== Segment start ==
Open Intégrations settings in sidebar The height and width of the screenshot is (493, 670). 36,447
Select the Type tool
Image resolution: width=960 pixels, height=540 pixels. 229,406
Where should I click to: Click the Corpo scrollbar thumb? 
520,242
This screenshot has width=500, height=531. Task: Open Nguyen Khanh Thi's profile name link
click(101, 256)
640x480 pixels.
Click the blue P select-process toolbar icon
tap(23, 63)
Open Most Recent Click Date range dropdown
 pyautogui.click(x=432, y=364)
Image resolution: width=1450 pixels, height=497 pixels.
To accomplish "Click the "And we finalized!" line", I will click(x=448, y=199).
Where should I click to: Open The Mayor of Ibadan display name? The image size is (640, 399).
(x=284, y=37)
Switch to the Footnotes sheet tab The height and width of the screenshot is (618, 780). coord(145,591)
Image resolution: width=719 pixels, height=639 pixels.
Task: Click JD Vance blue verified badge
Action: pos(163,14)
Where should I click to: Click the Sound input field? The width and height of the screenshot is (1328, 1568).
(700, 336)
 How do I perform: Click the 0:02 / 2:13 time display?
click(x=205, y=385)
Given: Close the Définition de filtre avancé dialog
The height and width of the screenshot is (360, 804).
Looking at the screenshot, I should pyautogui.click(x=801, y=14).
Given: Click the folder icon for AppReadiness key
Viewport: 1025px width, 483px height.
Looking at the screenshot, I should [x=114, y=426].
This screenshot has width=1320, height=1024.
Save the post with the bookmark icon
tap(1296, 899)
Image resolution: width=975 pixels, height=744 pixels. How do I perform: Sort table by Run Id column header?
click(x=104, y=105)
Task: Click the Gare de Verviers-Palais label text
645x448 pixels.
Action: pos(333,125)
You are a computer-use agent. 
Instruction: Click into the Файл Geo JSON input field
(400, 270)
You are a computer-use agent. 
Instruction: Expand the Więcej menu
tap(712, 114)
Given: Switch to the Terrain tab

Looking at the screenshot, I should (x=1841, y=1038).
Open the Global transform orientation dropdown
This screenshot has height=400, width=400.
== Segment end ==
Reproduce the data above in full. Leave nothing out.

WRITTEN SOLUTION>
Open Intégrations settings in sidebar The height and width of the screenshot is (493, 670). 36,447
Select the Type tool
Image resolution: width=960 pixels, height=540 pixels. 229,406
Where should I click to: Click the Corpo scrollbar thumb? 
520,242
This screenshot has width=500, height=531. Task: Open Nguyen Khanh Thi's profile name link
click(101, 256)
640x480 pixels.
Click the blue P select-process toolbar icon
tap(23, 63)
Open Most Recent Click Date range dropdown
 pyautogui.click(x=432, y=364)
Image resolution: width=1450 pixels, height=497 pixels.
To accomplish "Click the "And we finalized!" line", I will click(x=448, y=199).
Where should I click to: Open The Mayor of Ibadan display name? The image size is (640, 399).
(x=284, y=37)
Switch to the Footnotes sheet tab The height and width of the screenshot is (618, 780). coord(145,591)
Image resolution: width=719 pixels, height=639 pixels.
Task: Click JD Vance blue verified badge
Action: pos(163,14)
Where should I click to: Click the Sound input field? The width and height of the screenshot is (1328, 1568).
(700, 336)
 How do I perform: Click the 0:02 / 2:13 time display?
click(x=205, y=385)
Given: Close the Définition de filtre avancé dialog
The height and width of the screenshot is (360, 804).
Looking at the screenshot, I should pyautogui.click(x=801, y=14).
Given: Click the folder icon for AppReadiness key
Viewport: 1025px width, 483px height.
Looking at the screenshot, I should [x=114, y=426].
This screenshot has width=1320, height=1024.
Save the post with the bookmark icon
tap(1296, 899)
Image resolution: width=975 pixels, height=744 pixels. How do I perform: Sort table by Run Id column header?
click(x=104, y=105)
Task: Click the Gare de Verviers-Palais label text
645x448 pixels.
Action: pos(333,125)
You are a computer-use agent. 
Instruction: Click into the Файл Geo JSON input field
(400, 270)
You are a computer-use agent. 
Instruction: Expand the Więcej menu
tap(712, 114)
Given: Switch to the Terrain tab

Looking at the screenshot, I should (x=1841, y=1038).
Open the Global transform orientation dropdown
This screenshot has height=400, width=400.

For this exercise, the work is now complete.